---- Stored records
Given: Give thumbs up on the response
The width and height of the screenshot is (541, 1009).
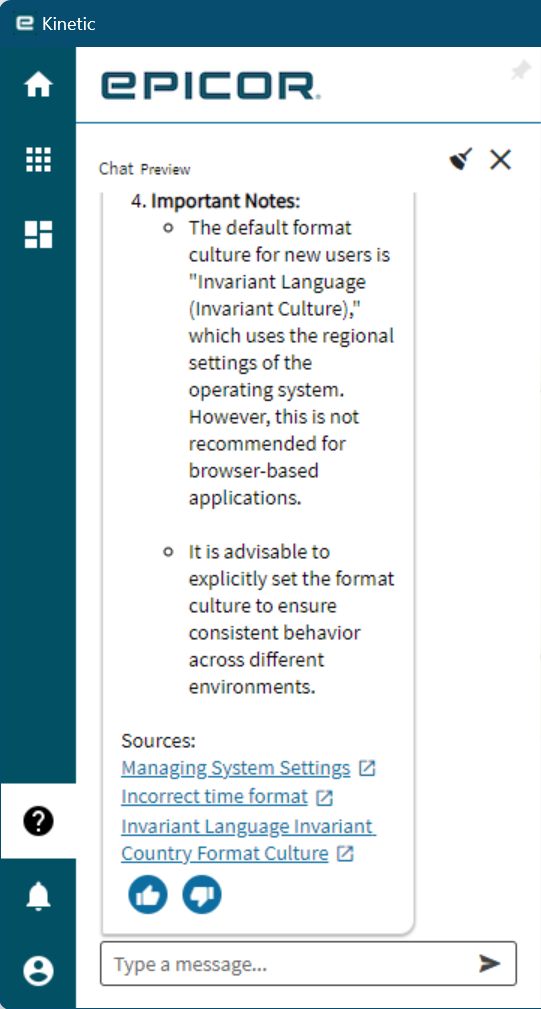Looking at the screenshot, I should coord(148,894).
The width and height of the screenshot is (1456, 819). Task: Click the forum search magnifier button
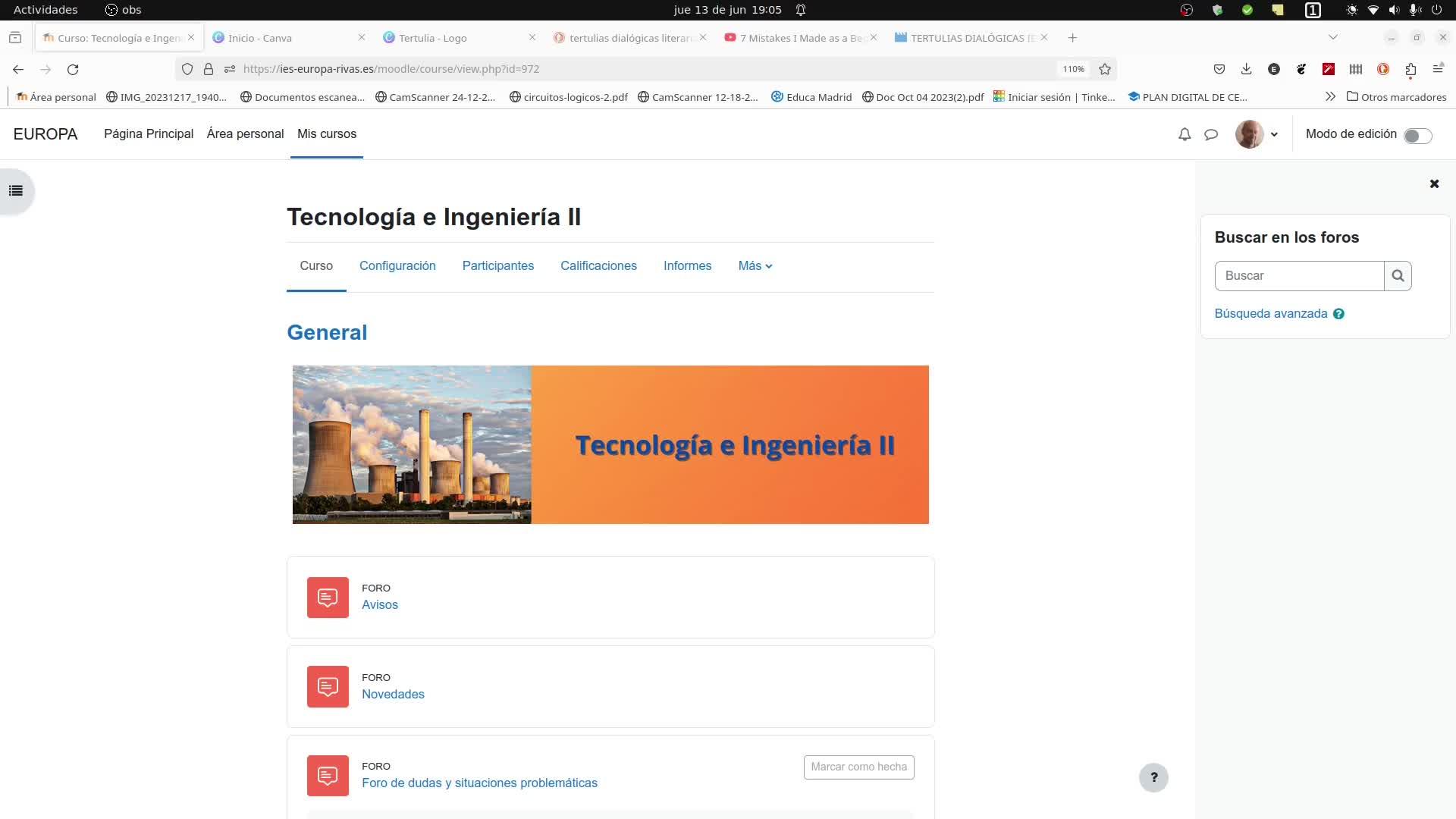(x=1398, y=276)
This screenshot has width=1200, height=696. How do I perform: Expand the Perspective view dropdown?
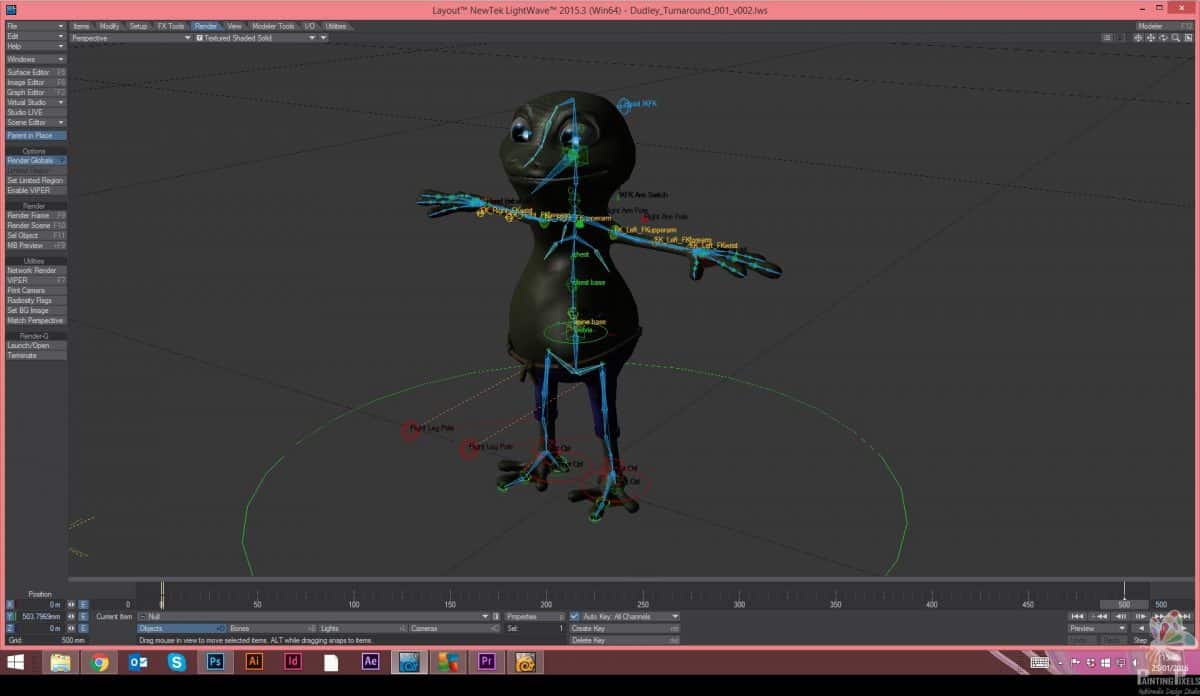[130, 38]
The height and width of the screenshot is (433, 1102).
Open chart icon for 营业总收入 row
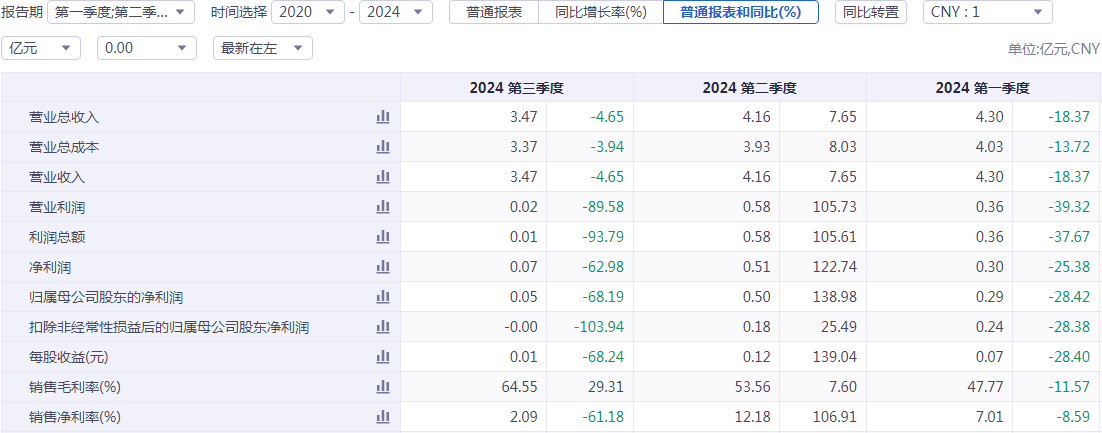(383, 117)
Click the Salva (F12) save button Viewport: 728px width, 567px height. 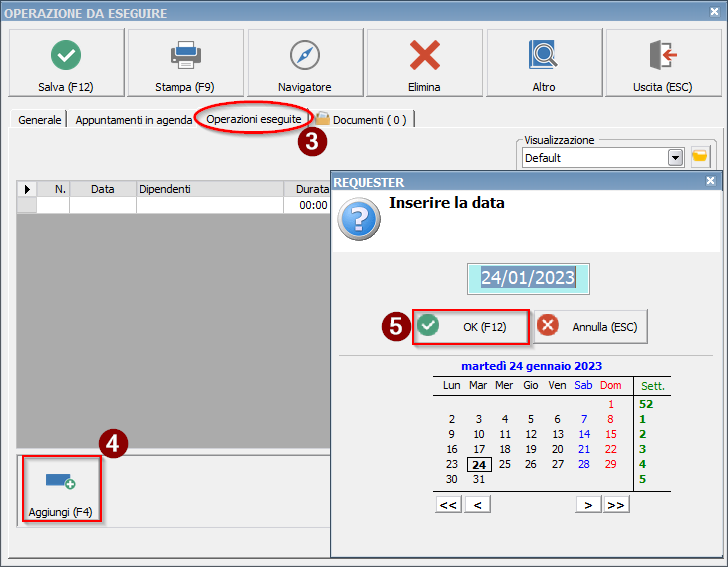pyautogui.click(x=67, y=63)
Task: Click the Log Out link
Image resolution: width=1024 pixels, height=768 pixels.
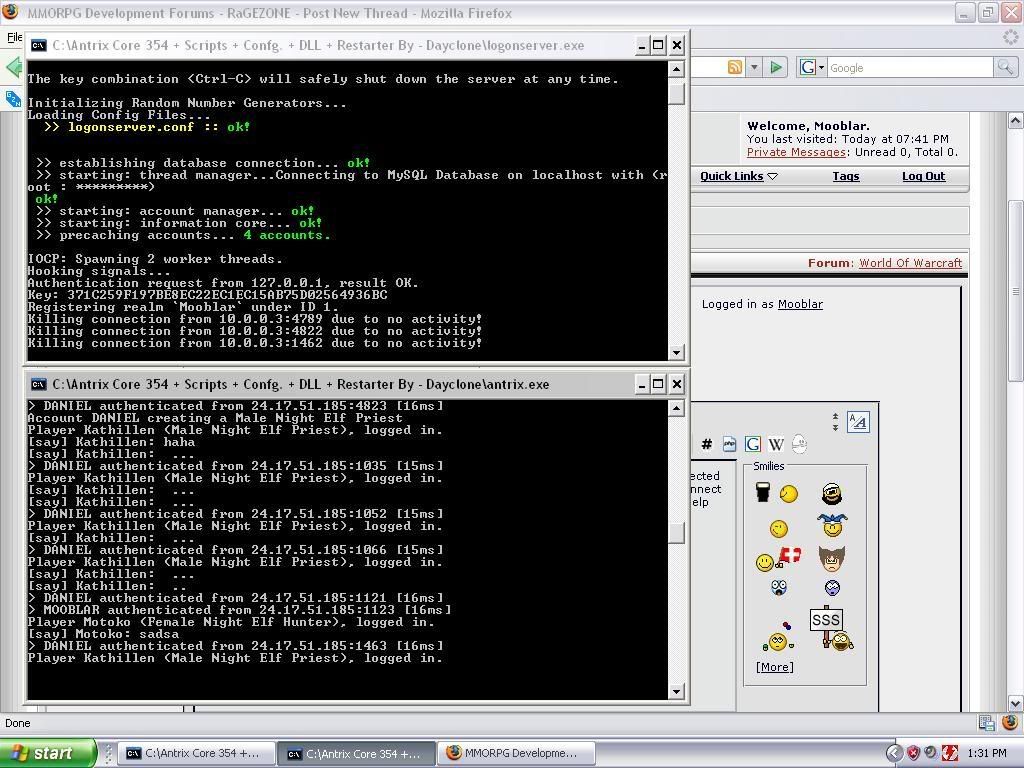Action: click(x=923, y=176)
--------
__Work instructions__. Show every line of the records above that contains the string "Task". Treat uppercase and lowercase letters as different.

__The response__.
The width and height of the screenshot is (1456, 819). Task: Click the forum search magnifier button
Task: Click the Log Out link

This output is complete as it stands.